A humanistic economy
-You participate in the Esade Alumni Mentoring Programme. What has this experience meant to you?
It is very gratifying to participate in Esade Alumni Mentoring, because it allows me to meet people with professional concerns and interesting projects. They are people from younger generations and different socioeconomic contexts, and yet I see similarities in their entrepreneurial attitude. Their professional ambitions inspire me and generate empathy in me. Their achievements, their problems and the lessons they learn are also inspiring to me.
-In your professional experience, what is creativity and how can we foster it?

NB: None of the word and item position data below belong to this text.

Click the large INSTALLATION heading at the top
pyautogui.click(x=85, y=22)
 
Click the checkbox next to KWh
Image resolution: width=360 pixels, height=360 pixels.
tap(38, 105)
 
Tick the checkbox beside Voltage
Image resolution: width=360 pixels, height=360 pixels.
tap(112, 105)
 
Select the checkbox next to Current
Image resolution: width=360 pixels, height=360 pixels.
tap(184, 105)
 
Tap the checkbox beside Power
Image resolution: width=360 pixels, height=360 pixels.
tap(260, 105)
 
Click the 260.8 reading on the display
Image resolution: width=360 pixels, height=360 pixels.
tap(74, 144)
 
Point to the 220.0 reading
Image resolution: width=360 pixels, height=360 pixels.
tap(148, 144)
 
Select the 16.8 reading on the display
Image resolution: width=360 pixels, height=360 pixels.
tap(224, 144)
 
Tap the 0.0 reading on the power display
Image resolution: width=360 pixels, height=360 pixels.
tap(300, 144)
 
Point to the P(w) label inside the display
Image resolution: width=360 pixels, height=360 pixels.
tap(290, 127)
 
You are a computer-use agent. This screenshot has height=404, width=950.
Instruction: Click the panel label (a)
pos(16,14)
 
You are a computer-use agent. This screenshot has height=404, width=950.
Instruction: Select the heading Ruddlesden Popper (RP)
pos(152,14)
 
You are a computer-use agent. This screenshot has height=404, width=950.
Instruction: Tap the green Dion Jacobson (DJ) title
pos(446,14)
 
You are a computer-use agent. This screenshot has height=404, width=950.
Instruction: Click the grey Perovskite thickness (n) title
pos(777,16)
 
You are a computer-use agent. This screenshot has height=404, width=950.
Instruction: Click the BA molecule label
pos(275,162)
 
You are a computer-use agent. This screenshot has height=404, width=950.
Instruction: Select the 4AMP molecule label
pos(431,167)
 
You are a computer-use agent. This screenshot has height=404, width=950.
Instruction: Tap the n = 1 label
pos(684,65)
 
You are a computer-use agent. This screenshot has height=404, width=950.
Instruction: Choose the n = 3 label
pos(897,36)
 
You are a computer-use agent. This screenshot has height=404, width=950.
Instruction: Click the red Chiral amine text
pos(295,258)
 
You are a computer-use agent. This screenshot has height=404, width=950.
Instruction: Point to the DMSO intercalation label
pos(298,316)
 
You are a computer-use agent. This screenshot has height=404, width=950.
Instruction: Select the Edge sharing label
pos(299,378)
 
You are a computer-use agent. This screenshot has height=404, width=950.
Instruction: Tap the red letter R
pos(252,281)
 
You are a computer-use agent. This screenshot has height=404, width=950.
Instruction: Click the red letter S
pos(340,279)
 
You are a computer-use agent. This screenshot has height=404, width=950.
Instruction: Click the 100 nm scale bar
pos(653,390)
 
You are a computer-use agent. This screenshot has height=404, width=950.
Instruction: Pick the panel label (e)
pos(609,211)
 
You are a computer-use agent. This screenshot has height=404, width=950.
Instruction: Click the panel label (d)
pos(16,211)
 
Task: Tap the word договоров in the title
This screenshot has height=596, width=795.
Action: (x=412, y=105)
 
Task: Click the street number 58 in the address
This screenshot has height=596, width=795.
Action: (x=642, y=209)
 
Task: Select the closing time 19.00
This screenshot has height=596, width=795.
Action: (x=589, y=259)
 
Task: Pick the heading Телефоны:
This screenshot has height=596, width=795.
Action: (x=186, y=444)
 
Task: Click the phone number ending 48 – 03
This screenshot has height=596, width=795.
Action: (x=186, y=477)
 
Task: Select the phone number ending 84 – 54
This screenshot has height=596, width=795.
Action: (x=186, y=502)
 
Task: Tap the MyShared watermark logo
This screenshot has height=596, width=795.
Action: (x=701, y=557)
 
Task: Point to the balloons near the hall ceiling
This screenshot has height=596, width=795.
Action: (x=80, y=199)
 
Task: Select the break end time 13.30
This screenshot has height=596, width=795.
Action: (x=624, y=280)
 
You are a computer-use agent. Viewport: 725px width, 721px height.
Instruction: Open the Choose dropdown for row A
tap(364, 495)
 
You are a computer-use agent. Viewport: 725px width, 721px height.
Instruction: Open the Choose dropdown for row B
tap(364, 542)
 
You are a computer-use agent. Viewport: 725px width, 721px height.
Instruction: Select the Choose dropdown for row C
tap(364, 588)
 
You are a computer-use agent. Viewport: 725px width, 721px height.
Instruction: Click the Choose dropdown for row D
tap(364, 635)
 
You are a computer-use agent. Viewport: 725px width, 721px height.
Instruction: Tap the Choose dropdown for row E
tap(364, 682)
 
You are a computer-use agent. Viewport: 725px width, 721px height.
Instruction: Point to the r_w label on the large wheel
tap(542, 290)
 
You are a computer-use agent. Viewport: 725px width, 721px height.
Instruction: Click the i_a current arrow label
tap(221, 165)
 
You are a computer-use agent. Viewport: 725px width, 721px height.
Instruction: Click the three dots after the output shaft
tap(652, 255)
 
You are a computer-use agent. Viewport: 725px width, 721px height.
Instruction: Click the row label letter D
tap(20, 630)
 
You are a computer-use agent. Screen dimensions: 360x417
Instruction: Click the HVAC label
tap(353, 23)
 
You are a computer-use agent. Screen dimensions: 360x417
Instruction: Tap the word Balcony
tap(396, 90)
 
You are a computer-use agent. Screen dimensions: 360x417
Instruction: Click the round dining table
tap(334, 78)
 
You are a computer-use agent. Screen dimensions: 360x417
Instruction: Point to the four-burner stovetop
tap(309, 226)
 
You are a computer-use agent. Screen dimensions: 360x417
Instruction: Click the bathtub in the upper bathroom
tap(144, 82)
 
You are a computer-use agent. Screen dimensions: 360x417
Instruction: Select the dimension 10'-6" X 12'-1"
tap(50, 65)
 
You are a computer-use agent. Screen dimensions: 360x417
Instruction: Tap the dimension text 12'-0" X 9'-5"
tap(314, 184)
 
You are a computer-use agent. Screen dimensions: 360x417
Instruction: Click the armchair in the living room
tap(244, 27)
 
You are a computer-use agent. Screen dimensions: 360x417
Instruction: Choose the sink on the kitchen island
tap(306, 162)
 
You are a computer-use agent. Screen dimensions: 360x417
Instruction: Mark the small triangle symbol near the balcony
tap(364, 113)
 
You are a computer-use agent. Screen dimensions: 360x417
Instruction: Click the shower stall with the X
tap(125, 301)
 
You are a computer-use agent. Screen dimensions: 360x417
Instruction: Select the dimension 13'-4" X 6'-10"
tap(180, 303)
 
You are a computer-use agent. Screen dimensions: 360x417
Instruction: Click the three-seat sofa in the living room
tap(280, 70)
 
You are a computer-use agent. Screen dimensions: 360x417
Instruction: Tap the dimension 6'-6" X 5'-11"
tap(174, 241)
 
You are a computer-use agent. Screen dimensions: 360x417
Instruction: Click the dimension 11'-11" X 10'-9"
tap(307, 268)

Creativity in the professional sphere is a constant attitude of intellectual curiosity, of analysing results, of empathy towards other people’s problems, of great ingenuity to see problems as “adventures” to be solved. To foster creativity in the world of business and entrepreneurship, you also have to make mistakes, recognise and accept those mistakes, and start again on other paths.
“It is our responsibility to create value as individuals so that society as a whole can move forward”
-How has Esade influenced you and what values have accompanied you throughout your professional career?
In the 1990s, Esade was the gateway to the business world of Barcelona – a guarantee of quality that would enable you to apply for jobs that would pave the way for a corporate career.
But even more than that, belonging to Esade means believing in the humanistic side of economics. Business and entrepreneurs are an active part of social advancement. It is our responsibility to create value as individuals so that society as a whole can move forward.
-How has belonging to a community like Esade Alumni provided support for your international experiences?
I opted for internationalisation. I left Barcelona and headed to Mexico, Brazil and, finally, the United States. I always kept in contact with the Esade Alumni chapters in those countries, because it was an element of connection. Over the years, it has enabled me to generate a network of trust and shared values.